I agree. It is their job to perform at their best and the stress could be a little impeding of their kindness.


----------



## Axis (Mar 11, 2004)

I have met Lopes many many times here in Cleveland. I am fortunate enough to be able to ride and be behind the scenes at the local events. 

Ya he isn't super outgoing but he isn't a dick at all. He rides to win... and that is what he does. Even when JD barely beat him on in the pump track he wasn't a dick about it.
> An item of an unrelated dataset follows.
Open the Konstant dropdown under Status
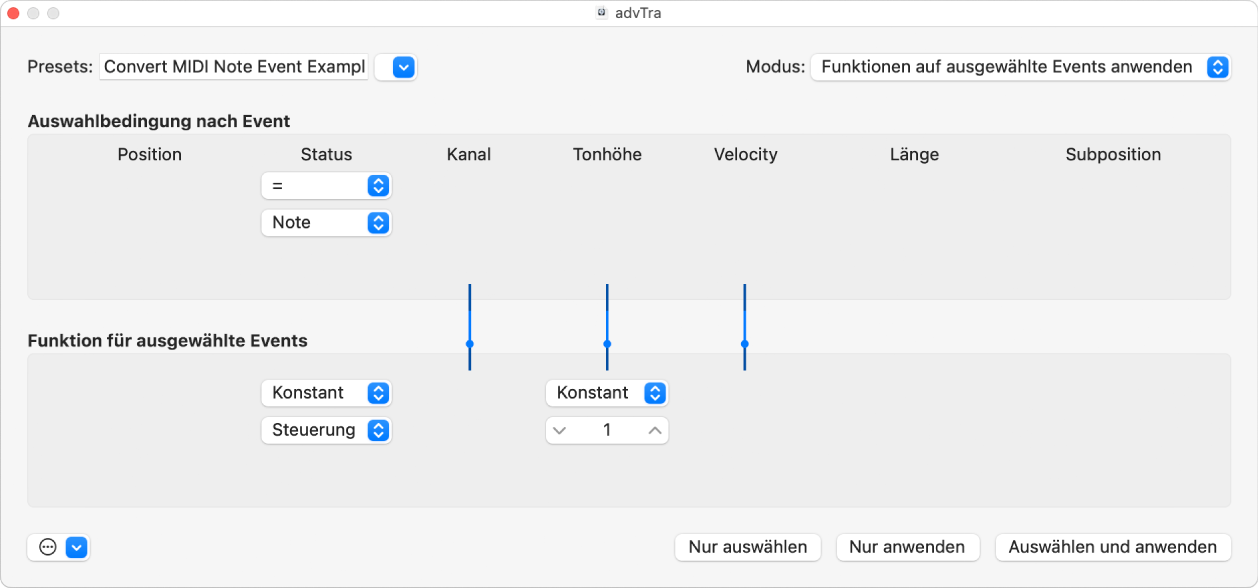This screenshot has height=588, width=1258. 326,393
At his age he is still a monster competitor.


----------



## cmc4130 (Jan 30, 2008)

wasn't brian lopes one of the first people getting coverage for jumping mountain bikes and was regularly on mtb magazine covers ? like all through the 90's....


----------



## xDetroitMetalx (Mar 19, 2009)

Probably, he's a way big name.


----------



## bloodfart (Apr 30, 2009)

stevo92 said:


> Cyclocross is cool in all but I would be sketched out as hell to bunny hop one of those bikes......if its anything like a road bike?


come on cyclocross will never be cool and fixies will turn back into rollerblades by 2012


----------



## Maestroforlife (Sep 5, 2008)

Well, 2012 is almost over and fixies have not turned back into rollerblades, but both are lame as ever, and Brian Lopes is still a a-hole!


----------